* Problem to solve: Filter these entries so that only lines with the word "target" remain.

***** Input data

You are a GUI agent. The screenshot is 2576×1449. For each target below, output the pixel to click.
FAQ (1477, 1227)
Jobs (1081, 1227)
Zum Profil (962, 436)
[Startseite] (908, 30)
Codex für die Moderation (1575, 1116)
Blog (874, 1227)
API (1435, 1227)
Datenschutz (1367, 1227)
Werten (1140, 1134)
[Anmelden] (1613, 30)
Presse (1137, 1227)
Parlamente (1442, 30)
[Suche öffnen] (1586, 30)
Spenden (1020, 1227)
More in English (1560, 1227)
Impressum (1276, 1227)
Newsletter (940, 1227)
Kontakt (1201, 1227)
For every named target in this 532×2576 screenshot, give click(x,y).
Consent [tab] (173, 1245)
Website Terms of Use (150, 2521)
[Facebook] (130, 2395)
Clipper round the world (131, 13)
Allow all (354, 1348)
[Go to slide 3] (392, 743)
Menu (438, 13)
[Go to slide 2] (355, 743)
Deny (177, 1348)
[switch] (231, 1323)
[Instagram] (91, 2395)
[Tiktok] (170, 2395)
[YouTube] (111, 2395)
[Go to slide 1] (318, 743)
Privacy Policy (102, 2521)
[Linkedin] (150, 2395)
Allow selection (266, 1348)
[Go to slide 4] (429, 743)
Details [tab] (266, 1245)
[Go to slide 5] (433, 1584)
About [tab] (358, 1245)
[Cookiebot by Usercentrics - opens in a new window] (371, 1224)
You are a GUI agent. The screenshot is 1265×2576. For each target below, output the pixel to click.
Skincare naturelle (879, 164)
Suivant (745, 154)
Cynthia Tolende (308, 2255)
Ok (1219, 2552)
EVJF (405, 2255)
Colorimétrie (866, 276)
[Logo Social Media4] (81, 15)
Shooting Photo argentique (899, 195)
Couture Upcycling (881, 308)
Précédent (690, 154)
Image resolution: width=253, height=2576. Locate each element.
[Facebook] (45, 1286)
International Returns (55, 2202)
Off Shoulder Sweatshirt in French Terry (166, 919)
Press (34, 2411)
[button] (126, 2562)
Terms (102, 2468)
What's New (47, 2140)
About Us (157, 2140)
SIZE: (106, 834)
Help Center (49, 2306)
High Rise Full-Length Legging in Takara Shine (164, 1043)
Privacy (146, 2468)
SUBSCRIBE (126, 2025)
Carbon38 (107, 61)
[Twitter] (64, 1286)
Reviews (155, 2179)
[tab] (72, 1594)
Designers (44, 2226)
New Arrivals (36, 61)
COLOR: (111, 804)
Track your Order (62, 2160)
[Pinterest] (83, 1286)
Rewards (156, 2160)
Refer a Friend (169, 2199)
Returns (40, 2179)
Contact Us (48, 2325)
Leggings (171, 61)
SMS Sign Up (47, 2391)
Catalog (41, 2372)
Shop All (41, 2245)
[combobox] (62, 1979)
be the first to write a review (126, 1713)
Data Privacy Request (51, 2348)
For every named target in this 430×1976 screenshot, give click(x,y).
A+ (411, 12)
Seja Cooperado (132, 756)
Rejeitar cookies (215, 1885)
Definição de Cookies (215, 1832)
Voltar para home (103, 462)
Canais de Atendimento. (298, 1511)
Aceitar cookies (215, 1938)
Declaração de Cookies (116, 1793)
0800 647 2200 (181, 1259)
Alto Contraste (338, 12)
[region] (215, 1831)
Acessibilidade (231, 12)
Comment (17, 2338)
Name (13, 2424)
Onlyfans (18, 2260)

**********

* Output of the exercise:
You are a GUI agent. The screenshot is 2576×1449. For each target below, output the pixel to click.
For every named target in this 532×2576 screenshot, give click(x,y).
You are a GUI agent. The screenshot is 1265×2576. For each target below, output the pixel to click.
For every named target in this 430×1976 screenshot, give click(x,y).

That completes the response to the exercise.